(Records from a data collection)
- - - - -
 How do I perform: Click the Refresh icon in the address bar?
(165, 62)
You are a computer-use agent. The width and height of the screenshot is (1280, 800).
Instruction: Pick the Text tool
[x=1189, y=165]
- - - - -
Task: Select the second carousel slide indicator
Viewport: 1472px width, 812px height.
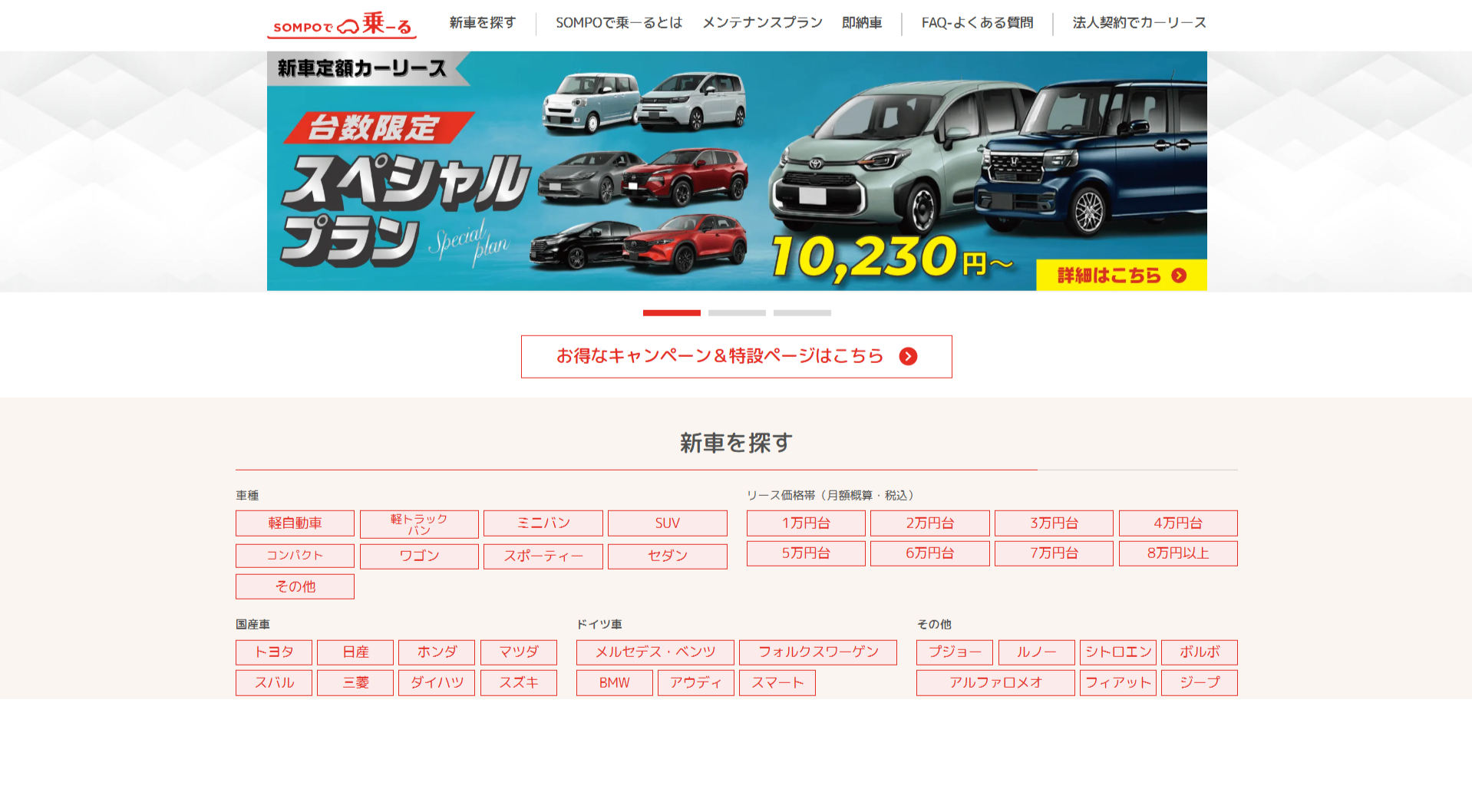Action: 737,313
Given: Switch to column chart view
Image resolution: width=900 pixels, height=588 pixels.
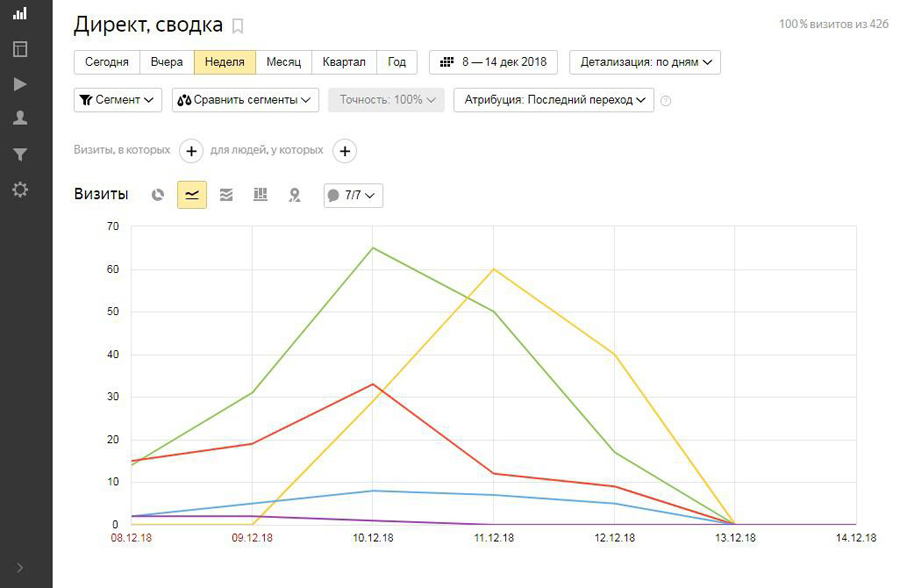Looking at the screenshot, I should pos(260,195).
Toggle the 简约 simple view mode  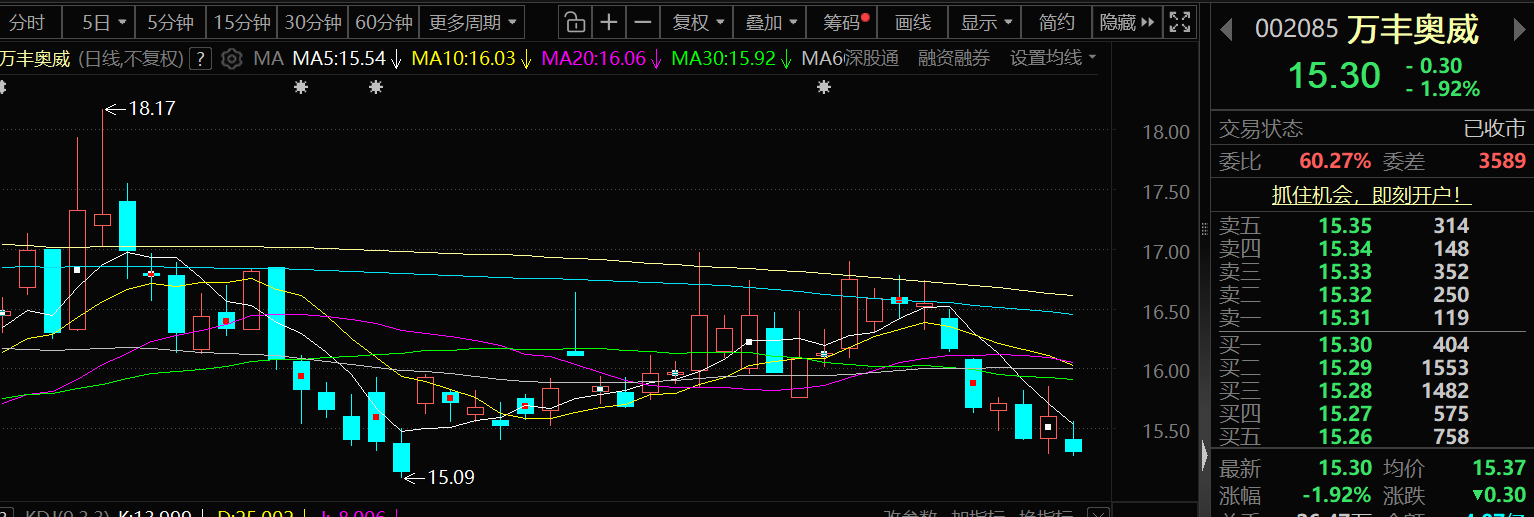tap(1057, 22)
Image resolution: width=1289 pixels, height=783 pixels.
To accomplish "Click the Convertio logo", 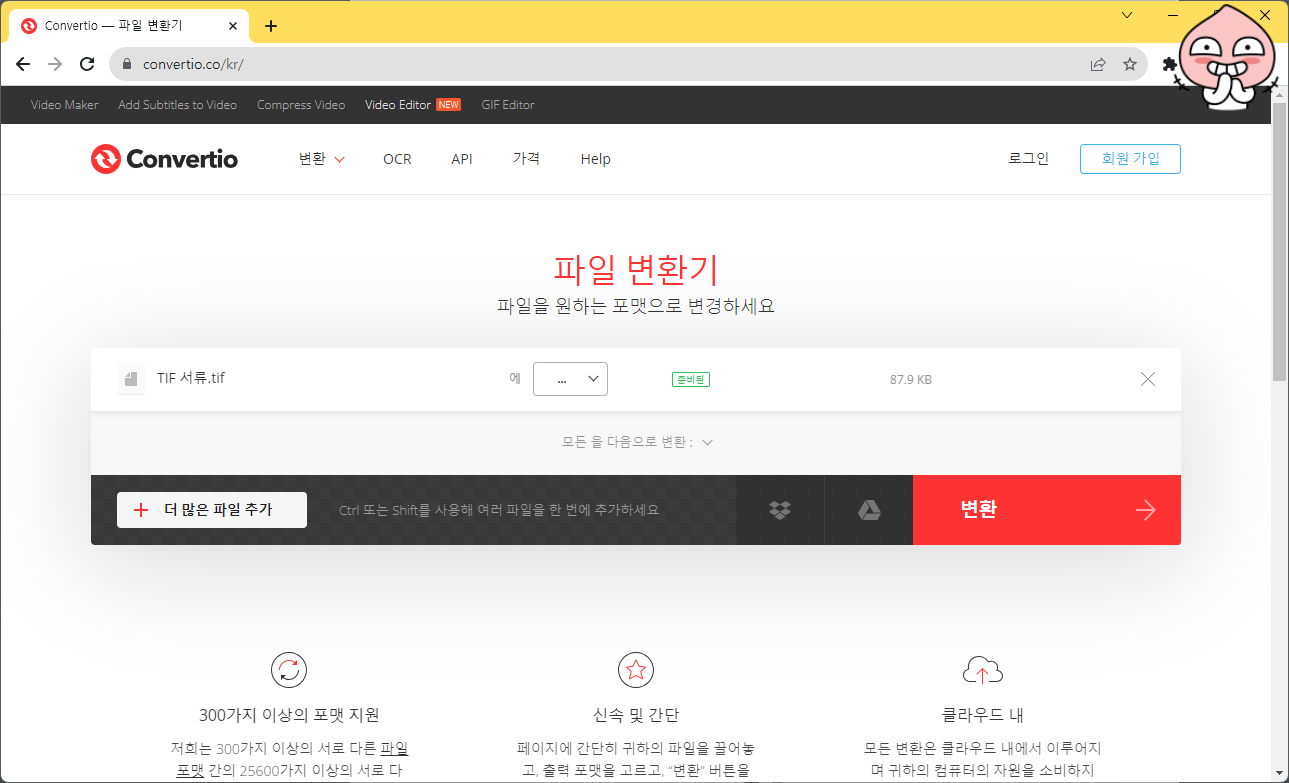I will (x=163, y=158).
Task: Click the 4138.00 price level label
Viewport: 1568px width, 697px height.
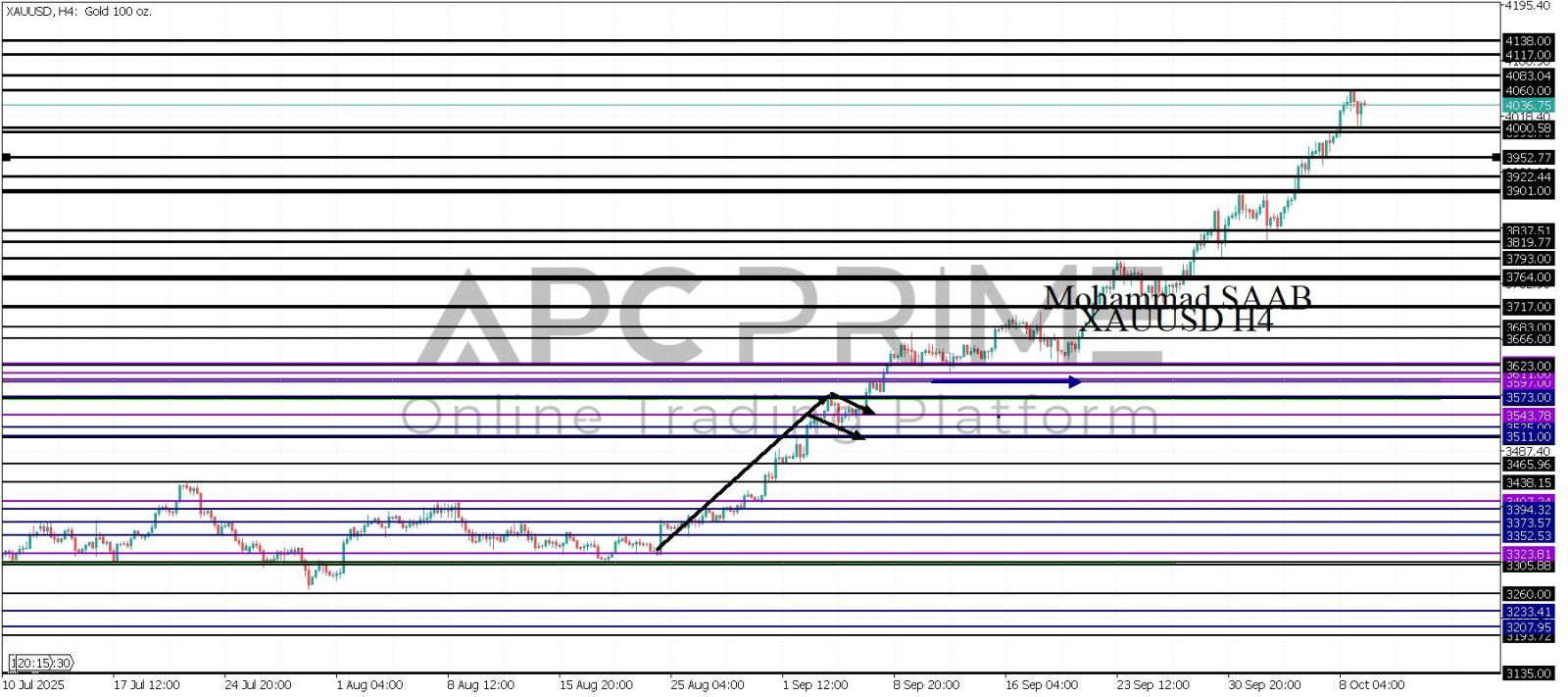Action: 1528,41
- - - - -
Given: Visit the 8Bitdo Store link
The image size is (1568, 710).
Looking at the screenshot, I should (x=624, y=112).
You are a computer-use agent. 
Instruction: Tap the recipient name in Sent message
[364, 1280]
- - - - -
_INSTRUCTIONS TO FOLLOW_:
Among the lines of the data, identify those with the word "Given". Copy each of them.

_RESPONSE TO THIS EXERCISE_:
Given: Switch to column chart view
Given: Visit the 8Bitdo Store link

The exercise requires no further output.